## GIVEN PROBLEM
Render the lines below as a JSON list of strings, with one string for each line and blank lines omitted.

## DATA ROWS

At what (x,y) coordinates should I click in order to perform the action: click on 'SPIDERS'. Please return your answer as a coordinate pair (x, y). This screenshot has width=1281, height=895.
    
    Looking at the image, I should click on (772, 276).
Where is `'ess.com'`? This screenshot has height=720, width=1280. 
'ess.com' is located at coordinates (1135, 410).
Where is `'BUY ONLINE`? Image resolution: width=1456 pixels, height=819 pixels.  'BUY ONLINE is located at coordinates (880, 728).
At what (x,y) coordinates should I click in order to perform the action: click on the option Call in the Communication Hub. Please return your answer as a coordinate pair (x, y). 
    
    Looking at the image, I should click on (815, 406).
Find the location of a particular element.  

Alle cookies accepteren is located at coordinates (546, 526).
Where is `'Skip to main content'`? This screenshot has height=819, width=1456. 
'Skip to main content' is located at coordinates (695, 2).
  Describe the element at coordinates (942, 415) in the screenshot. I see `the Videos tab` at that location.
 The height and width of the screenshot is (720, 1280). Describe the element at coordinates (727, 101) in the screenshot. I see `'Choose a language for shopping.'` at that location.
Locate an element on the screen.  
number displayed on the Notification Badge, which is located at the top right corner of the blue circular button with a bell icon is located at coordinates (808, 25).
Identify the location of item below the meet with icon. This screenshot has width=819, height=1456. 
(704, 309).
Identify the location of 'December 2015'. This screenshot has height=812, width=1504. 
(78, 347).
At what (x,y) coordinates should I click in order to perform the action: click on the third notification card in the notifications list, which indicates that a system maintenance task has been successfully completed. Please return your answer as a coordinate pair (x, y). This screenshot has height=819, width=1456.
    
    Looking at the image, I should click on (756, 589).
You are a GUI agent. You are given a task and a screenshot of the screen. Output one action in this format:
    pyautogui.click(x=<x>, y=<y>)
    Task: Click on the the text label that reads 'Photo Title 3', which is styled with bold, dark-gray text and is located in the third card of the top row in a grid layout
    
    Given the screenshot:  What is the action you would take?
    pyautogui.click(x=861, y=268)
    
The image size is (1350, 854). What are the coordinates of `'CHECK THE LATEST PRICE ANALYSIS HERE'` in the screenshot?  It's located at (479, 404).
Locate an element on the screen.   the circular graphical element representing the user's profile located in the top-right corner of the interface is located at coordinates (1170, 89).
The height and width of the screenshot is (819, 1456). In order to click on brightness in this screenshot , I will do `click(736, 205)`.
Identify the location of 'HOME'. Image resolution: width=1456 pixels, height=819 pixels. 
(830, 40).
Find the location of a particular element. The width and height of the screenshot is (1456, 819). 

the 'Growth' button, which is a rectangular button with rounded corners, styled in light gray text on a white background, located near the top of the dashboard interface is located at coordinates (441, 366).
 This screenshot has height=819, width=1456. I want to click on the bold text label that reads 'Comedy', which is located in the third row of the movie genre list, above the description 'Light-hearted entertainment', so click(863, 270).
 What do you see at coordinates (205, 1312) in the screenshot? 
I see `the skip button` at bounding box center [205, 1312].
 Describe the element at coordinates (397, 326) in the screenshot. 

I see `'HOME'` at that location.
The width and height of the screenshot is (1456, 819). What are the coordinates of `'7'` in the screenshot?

## ANSWER TO THIS EXERCISE
[
  "At what (x,y) coordinates should I click in order to perform the action: click on 'SPIDERS'. Please return your answer as a coordinate pair (x, y). This screenshot has width=1281, height=895.",
  "    Looking at the image, I should click on (772, 276).",
  "Where is `'ess.com'`? This screenshot has height=720, width=1280. ",
  "'ess.com' is located at coordinates (1135, 410).",
  "Where is `'BUY ONLINE`? Image resolution: width=1456 pixels, height=819 pixels.  'BUY ONLINE is located at coordinates (880, 728).",
  "At what (x,y) coordinates should I click in order to perform the action: click on the option Call in the Communication Hub. Please return your answer as a coordinate pair (x, y). ",
  "    Looking at the image, I should click on (815, 406).",
  "Find the location of a particular element.  ",
  "Alle cookies accepteren is located at coordinates (546, 526).",
  "Where is `'Skip to main content'`? This screenshot has height=819, width=1456. ",
  "'Skip to main content' is located at coordinates (695, 2).",
  "  Describe the element at coordinates (942, 415) in the screenshot. I see `the Videos tab` at that location.",
  " The height and width of the screenshot is (720, 1280). Describe the element at coordinates (727, 101) in the screenshot. I see `'Choose a language for shopping.'` at that location.",
  "Locate an element on the screen.  ",
  "number displayed on the Notification Badge, which is located at the top right corner of the blue circular button with a bell icon is located at coordinates (808, 25).",
  "Identify the location of item below the meet with icon. This screenshot has width=819, height=1456. ",
  "(704, 309).",
  "Identify the location of 'December 2015'. This screenshot has height=812, width=1504. ",
  "(78, 347).",
  "At what (x,y) coordinates should I click in order to perform the action: click on the third notification card in the notifications list, which indicates that a system maintenance task has been successfully completed. Please return your answer as a coordinate pair (x, y). This screenshot has height=819, width=1456.",
  "    Looking at the image, I should click on (756, 589).",
  "You are a GUI agent. You are given a task and a screenshot of the screen. Output one action in this format:",
  "    pyautogui.click(x=<x>, y=<y>)",
  "    Task: Click on the the text label that reads 'Photo Title 3', which is styled with bold, dark-gray text and is located in the third card of the top row in a grid layout",
  "    Given the screenshot:  What is the action you would take?",
  "    pyautogui.click(x=861, y=268)",
  "The image size is (1350, 854). What are the coordinates of `'CHECK THE LATEST PRICE ANALYSIS HERE'` in the screenshot?  It's located at (479, 404).",
  "Locate an element on the screen.   the circular graphical element representing the user's profile located in the top-right corner of the interface is located at coordinates (1170, 89).",
  "The height and width of the screenshot is (819, 1456). In order to click on brightness in this screenshot , I will do `click(736, 205)`.",
  "Identify the location of 'HOME'. Image resolution: width=1456 pixels, height=819 pixels. ",
  "(830, 40).",
  "Find the location of a particular element. The width and height of the screenshot is (1456, 819). ",
  "the 'Growth' button, which is a rectangular button with rounded corners, styled in light gray text on a white background, located near the top of the dashboard interface is located at coordinates (441, 366).",
  " This screenshot has height=819, width=1456. I want to click on the bold text label that reads 'Comedy', which is located in the third row of the movie genre list, above the description 'Light-hearted entertainment', so click(863, 270).",
  " What do you see at coordinates (205, 1312) in the screenshot? ",
  "I see `the skip button` at bounding box center [205, 1312].",
  " Describe the element at coordinates (397, 326) in the screenshot. ",
  "I see `'HOME'` at that location.",
  "The width and height of the screenshot is (1456, 819). What are the coordinates of `'7'` in the screenshot?"
]